Haiti to Request $4 Billion from Donors for Reconstruction

The Haiti president, René Préval, speaks as former US president Bill Clinton (far right), US secretary of state Hillary Clinton (far left) and UN secretary general Ban Ki-moon (second left) look on. (Photo: Peter Foley/EPA)

Haitian authorities are expected to request nearly $4 billion from international donors today for initial funding of an elaborate 15-year reconstruction plan that will move the country far beyond its status quo prior to the Jan. 12 quake.

Haitian President René Préval will reveal the plan today at the U.N. headquarters in New York City where representatives of some 120 countries will be gathering to discuss funding for rebuilding the devastated Caribbean country.

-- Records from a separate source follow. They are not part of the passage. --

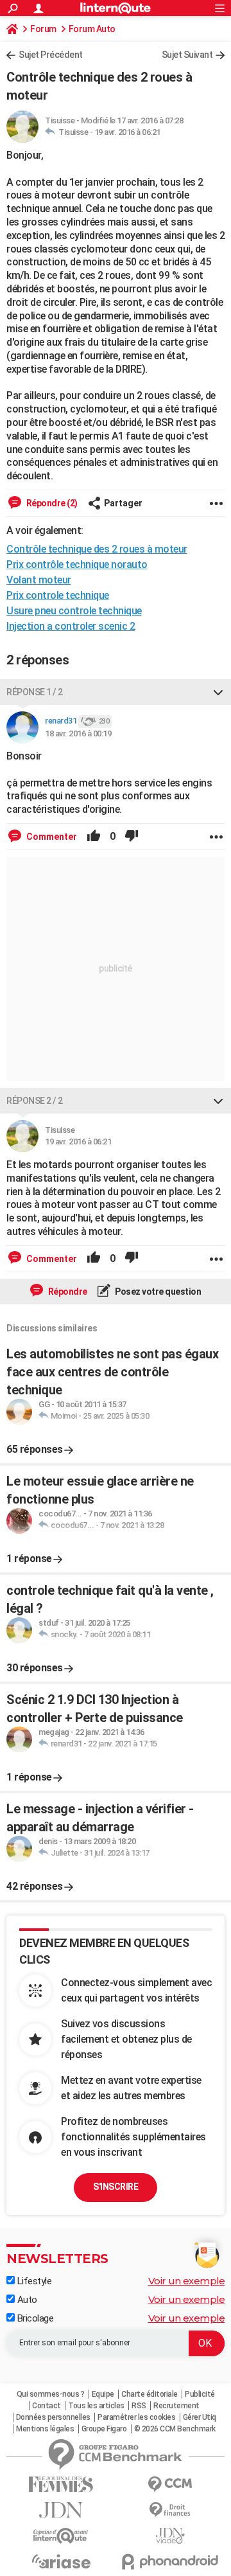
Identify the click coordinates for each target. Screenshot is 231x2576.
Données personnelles (53, 2417)
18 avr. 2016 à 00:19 (78, 733)
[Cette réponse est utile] (93, 836)
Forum (43, 29)
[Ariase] (61, 2561)
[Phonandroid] (170, 2562)
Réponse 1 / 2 (34, 692)
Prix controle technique (57, 595)
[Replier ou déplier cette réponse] (218, 692)
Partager (123, 503)
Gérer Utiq (199, 2417)
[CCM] (170, 2484)
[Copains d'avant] (61, 2536)
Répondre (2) (51, 503)
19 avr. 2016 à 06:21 (127, 132)
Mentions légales (45, 2428)
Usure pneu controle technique (74, 611)
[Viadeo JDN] (170, 2536)
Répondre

"[Haiti] has the best chance in my lifetime ... to build a modern self-sustaining state," former U.S. president Bill Clinton, a U.N. special envoy for Haiti, said in a speech last week.

The crux of the massive plan, whose authorship was directed by Haitian Prime Minister Jean Max-Bellerive, is focused on decentralizing Haiti from its capital city, Port-au-Prince, where nearly half of the country's 9 million population lived prior to the quake.

The plan also calls for building new roads, airports and seaports, as well as developing tourism and health care.

"Rebuilding Haiti does not mean returning to the situation that prevailed before the earthquake," the document states. "It means addressing all these areas of vulnerability, so that the vagaries of nature or natural disasters never again inflict such suffering or cause so much damage and loss."

Over $5 billion has already been promised to Haiti prior to the conference, including $2.7 billion from the European Union and a coalition of humanitarian groups and $2.8 from the U.S. government.

In a statement released yesterday, Refugees International Senior Advocate Patrick Duplat called the Obama administration's pledge a "reassuring sign of America's continued interest in the well-being of the Haitian people" adding that "we must ensure that it's spent wisely."

At the same time, however, Duplat notes that "millions of Haitians are still desperate for food, water, shelter and protection from abuse and exploitation" despite the billions of dollars that have flowed into the country since the quake.

Adequate shelter, in particular, is becoming increasingly vital for those displaced by the quake, as heavy rains and floods, which left 13 dead in February, continue to threaten livelihoods.

Catholic Relief Services (CRS), which has raised nearly $121 million for quake victims, has started a campaign to ensure that all homeless Haitians can have at least a sturdy tent to shelter themselves with before the rain comes.

"The push is to be able to give people safer options than where they are living now," CRS worker Isaac Boyd told Catholic News Service (CNS). "The main point is either to get people off some pretty unsightly sites or at least slim down the population in these camps significantly."

Meanwhile, a $1.4 billion campaign by the U.N. to address immediate needs in Haiti remains less than 50 percent fulfilled.

"The appeal has stagnated," Elisabeth Byrs, spokeswoman for the U.N. Office for the Coordination of Humanitarian Affairs, said on Tuesday. "It is essential that the burst of generosity that we saw at the beginning of the crisis continues."

The 7.3-magnitude earthquake on Jan. 12, which claimed the lives of over 200,000 people, was the worst natural disaster to hit Haiti in nearly two centuries.

The quake caused an estimated $14 billion in damage to the country, which was already the poorest nation in the Western Hemisphere, with 80 percent of its population living on less than $2 a day.